Problem statement:
Repeat the entries exactly. Leave nothing out.

Supplied records:

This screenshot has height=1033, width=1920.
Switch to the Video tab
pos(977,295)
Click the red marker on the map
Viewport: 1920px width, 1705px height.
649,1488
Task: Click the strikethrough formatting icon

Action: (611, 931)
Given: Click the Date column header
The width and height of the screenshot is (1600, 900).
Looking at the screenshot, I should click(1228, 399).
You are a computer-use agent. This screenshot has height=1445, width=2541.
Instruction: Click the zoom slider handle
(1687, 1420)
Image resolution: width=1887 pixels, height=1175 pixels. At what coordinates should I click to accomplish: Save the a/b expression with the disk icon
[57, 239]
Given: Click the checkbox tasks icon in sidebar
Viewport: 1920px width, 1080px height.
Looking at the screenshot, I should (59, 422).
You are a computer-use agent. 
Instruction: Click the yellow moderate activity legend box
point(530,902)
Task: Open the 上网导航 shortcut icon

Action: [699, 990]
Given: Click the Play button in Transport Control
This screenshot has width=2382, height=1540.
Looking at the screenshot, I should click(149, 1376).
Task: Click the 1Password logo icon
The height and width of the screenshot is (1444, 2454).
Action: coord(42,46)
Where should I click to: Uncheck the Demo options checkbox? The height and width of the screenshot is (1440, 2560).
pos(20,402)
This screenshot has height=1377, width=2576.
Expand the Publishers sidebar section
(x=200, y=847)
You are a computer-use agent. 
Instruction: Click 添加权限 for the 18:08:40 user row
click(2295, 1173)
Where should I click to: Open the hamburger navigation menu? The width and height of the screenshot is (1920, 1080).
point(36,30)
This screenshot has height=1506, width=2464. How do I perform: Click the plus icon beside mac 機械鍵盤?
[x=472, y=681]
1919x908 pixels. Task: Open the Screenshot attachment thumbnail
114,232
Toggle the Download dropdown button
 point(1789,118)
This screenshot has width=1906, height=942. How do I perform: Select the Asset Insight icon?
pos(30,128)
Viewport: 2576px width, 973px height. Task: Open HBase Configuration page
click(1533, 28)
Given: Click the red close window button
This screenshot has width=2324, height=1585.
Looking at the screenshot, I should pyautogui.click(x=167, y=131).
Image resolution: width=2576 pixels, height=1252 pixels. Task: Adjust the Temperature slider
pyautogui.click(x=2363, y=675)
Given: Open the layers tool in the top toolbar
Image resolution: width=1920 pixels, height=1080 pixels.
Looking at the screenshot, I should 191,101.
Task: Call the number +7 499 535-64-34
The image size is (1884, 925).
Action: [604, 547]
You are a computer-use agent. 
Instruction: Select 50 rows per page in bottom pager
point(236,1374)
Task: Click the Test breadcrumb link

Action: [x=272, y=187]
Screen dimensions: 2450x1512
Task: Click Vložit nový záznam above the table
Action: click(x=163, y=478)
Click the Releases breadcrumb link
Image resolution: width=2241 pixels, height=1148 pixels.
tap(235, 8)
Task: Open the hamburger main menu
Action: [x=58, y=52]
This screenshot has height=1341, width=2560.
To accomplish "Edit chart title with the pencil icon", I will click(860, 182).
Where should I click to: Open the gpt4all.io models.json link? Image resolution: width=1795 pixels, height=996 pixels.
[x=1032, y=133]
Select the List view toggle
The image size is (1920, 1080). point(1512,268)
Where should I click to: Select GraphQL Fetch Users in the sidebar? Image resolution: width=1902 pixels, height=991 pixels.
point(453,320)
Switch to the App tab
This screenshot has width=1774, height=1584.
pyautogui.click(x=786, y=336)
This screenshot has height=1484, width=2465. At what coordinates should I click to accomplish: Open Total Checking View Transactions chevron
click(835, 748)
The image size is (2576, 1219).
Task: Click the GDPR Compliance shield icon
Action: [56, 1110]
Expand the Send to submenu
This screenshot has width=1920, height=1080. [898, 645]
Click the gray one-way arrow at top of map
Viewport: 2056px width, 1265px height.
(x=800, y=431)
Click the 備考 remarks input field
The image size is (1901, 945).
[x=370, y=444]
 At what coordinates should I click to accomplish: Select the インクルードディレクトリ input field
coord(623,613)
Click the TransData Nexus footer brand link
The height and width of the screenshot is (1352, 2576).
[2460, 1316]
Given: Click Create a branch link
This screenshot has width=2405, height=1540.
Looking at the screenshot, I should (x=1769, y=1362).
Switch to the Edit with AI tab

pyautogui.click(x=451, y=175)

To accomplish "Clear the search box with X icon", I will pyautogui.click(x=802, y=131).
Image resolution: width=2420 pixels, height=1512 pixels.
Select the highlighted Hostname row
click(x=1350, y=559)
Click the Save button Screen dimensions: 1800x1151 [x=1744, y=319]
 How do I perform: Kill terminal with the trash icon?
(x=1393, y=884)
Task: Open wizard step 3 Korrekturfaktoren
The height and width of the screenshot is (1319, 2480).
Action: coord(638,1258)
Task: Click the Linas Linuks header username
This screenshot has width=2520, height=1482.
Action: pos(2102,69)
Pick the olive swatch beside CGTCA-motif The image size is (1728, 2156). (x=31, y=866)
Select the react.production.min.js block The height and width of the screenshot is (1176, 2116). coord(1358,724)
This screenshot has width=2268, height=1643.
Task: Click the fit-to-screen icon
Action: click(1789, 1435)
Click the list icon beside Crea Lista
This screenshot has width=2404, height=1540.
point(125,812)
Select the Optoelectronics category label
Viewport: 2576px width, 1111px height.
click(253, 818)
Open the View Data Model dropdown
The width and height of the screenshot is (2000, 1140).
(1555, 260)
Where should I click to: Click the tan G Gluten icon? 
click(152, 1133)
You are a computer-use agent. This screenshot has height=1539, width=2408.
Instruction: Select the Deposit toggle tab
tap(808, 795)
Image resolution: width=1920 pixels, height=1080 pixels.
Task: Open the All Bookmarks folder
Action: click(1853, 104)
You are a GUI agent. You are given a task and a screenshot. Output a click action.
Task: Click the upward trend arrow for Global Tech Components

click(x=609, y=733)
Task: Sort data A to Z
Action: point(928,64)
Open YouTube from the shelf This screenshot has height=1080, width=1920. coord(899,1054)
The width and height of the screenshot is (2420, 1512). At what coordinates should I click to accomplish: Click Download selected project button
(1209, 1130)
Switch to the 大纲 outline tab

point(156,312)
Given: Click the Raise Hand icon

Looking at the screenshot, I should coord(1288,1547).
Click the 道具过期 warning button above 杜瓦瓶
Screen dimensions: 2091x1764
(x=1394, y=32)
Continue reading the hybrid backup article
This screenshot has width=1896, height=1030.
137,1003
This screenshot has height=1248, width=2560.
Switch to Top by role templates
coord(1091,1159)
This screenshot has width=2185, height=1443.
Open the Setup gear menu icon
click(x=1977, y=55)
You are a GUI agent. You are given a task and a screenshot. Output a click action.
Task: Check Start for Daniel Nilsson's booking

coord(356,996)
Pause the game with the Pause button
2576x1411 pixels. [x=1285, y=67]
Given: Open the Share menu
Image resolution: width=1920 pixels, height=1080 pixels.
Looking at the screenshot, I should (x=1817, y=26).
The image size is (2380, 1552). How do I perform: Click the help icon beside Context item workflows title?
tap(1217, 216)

Result of this task:
This screenshot has height=1033, width=1920.
Switch to the Video tab
pos(977,295)
Click the red marker on the map
Viewport: 1920px width, 1705px height.
649,1488
Task: Click the strikethrough formatting icon

Action: (611, 931)
Given: Click the Date column header
The width and height of the screenshot is (1600, 900).
Looking at the screenshot, I should click(1228, 399).
You are a computer-use agent. This screenshot has height=1445, width=2541.
Instruction: Click the zoom slider handle
(1687, 1420)
Image resolution: width=1887 pixels, height=1175 pixels. At what coordinates should I click to accomplish: Save the a/b expression with the disk icon
[57, 239]
Given: Click the checkbox tasks icon in sidebar
Viewport: 1920px width, 1080px height.
Looking at the screenshot, I should (59, 422).
You are a computer-use agent. 
Instruction: Click the yellow moderate activity legend box
point(530,902)
Task: Open the 上网导航 shortcut icon

Action: [699, 990]
Given: Click the Play button in Transport Control
This screenshot has width=2382, height=1540.
Looking at the screenshot, I should click(149, 1376).
Task: Click the 1Password logo icon
The height and width of the screenshot is (1444, 2454).
Action: coord(42,46)
Where should I click to: Uncheck the Demo options checkbox? The height and width of the screenshot is (1440, 2560).
pos(20,402)
This screenshot has height=1377, width=2576.
Expand the Publishers sidebar section
(x=200, y=847)
You are a computer-use agent. 
Instruction: Click 添加权限 for the 18:08:40 user row
click(2295, 1173)
Where should I click to: Open the hamburger navigation menu? The width and height of the screenshot is (1920, 1080).
point(36,30)
This screenshot has height=1506, width=2464. How do I perform: Click the plus icon beside mac 機械鍵盤?
[x=472, y=681]
1919x908 pixels. Task: Open the Screenshot attachment thumbnail
114,232
Toggle the Download dropdown button
 point(1789,118)
This screenshot has width=1906, height=942. How do I perform: Select the Asset Insight icon?
pos(30,128)
Viewport: 2576px width, 973px height. Task: Open HBase Configuration page
click(1533, 28)
Given: Click the red close window button
This screenshot has width=2324, height=1585.
Looking at the screenshot, I should pyautogui.click(x=167, y=131).
Image resolution: width=2576 pixels, height=1252 pixels. Task: Adjust the Temperature slider
pyautogui.click(x=2363, y=675)
Given: Open the layers tool in the top toolbar
Image resolution: width=1920 pixels, height=1080 pixels.
Looking at the screenshot, I should 191,101.
Task: Call the number +7 499 535-64-34
The image size is (1884, 925).
Action: [604, 547]
You are a computer-use agent. 
Instruction: Select 50 rows per page in bottom pager
point(236,1374)
Task: Click the Test breadcrumb link

Action: [x=272, y=187]
Screen dimensions: 2450x1512
Task: Click Vložit nový záznam above the table
Action: click(x=163, y=478)
Click the Releases breadcrumb link
Image resolution: width=2241 pixels, height=1148 pixels.
tap(235, 8)
Task: Open the hamburger main menu
Action: [x=58, y=52]
This screenshot has height=1341, width=2560.
To accomplish "Edit chart title with the pencil icon", I will click(860, 182).
Where should I click to: Open the gpt4all.io models.json link? Image resolution: width=1795 pixels, height=996 pixels.
[x=1032, y=133]
Select the List view toggle
The image size is (1920, 1080). point(1512,268)
Where should I click to: Select GraphQL Fetch Users in the sidebar? Image resolution: width=1902 pixels, height=991 pixels.
point(453,320)
Switch to the App tab
This screenshot has width=1774, height=1584.
pyautogui.click(x=786, y=336)
This screenshot has height=1484, width=2465. At what coordinates should I click to accomplish: Open Total Checking View Transactions chevron
click(835, 748)
The image size is (2576, 1219).
Task: Click the GDPR Compliance shield icon
Action: [56, 1110]
Expand the Send to submenu
This screenshot has width=1920, height=1080. [898, 645]
Click the gray one-way arrow at top of map
Viewport: 2056px width, 1265px height.
(x=800, y=431)
Click the 備考 remarks input field
The image size is (1901, 945).
[x=370, y=444]
 At what coordinates should I click to accomplish: Select the インクルードディレクトリ input field
coord(623,613)
Click the TransData Nexus footer brand link
The height and width of the screenshot is (1352, 2576).
[2460, 1316]
Given: Click Create a branch link
This screenshot has width=2405, height=1540.
Looking at the screenshot, I should (x=1769, y=1362).
Switch to the Edit with AI tab

pyautogui.click(x=451, y=175)

To accomplish "Clear the search box with X icon", I will pyautogui.click(x=802, y=131).
Image resolution: width=2420 pixels, height=1512 pixels.
Select the highlighted Hostname row
click(x=1350, y=559)
Click the Save button Screen dimensions: 1800x1151 [x=1744, y=319]
 How do I perform: Kill terminal with the trash icon?
(x=1393, y=884)
Task: Open wizard step 3 Korrekturfaktoren
The height and width of the screenshot is (1319, 2480).
Action: coord(638,1258)
Task: Click the Linas Linuks header username
This screenshot has width=2520, height=1482.
Action: pos(2102,69)
Pick the olive swatch beside CGTCA-motif The image size is (1728, 2156). (x=31, y=866)
Select the react.production.min.js block The height and width of the screenshot is (1176, 2116). coord(1358,724)
This screenshot has width=2268, height=1643.
Task: Click the fit-to-screen icon
Action: click(1789, 1435)
Click the list icon beside Crea Lista
This screenshot has width=2404, height=1540.
point(125,812)
Select the Optoelectronics category label
Viewport: 2576px width, 1111px height.
click(253, 818)
Open the View Data Model dropdown
The width and height of the screenshot is (2000, 1140).
(1555, 260)
Where should I click to: Click the tan G Gluten icon? 
click(152, 1133)
You are a computer-use agent. This screenshot has height=1539, width=2408.
Instruction: Select the Deposit toggle tab
tap(808, 795)
Image resolution: width=1920 pixels, height=1080 pixels.
Task: Open the All Bookmarks folder
Action: click(1853, 104)
You are a GUI agent. You are given a task and a screenshot. Output a click action.
Task: Click the upward trend arrow for Global Tech Components

click(x=609, y=733)
Task: Sort data A to Z
Action: point(928,64)
Open YouTube from the shelf This screenshot has height=1080, width=1920. coord(899,1054)
The width and height of the screenshot is (2420, 1512). At what coordinates should I click to accomplish: Click Download selected project button
(1209, 1130)
Switch to the 大纲 outline tab

point(156,312)
Given: Click the Raise Hand icon

Looking at the screenshot, I should coord(1288,1547).
Click the 道具过期 warning button above 杜瓦瓶
Screen dimensions: 2091x1764
(x=1394, y=32)
Continue reading the hybrid backup article
This screenshot has width=1896, height=1030.
137,1003
This screenshot has height=1248, width=2560.
Switch to Top by role templates
coord(1091,1159)
This screenshot has width=2185, height=1443.
Open the Setup gear menu icon
click(x=1977, y=55)
You are a GUI agent. You are given a task and a screenshot. Output a click action.
Task: Check Start for Daniel Nilsson's booking

coord(356,996)
Pause the game with the Pause button
2576x1411 pixels. [x=1285, y=67]
Given: Open the Share menu
Image resolution: width=1920 pixels, height=1080 pixels.
Looking at the screenshot, I should (x=1817, y=26).
The image size is (2380, 1552). How do I perform: Click the help icon beside Context item workflows title?
tap(1217, 216)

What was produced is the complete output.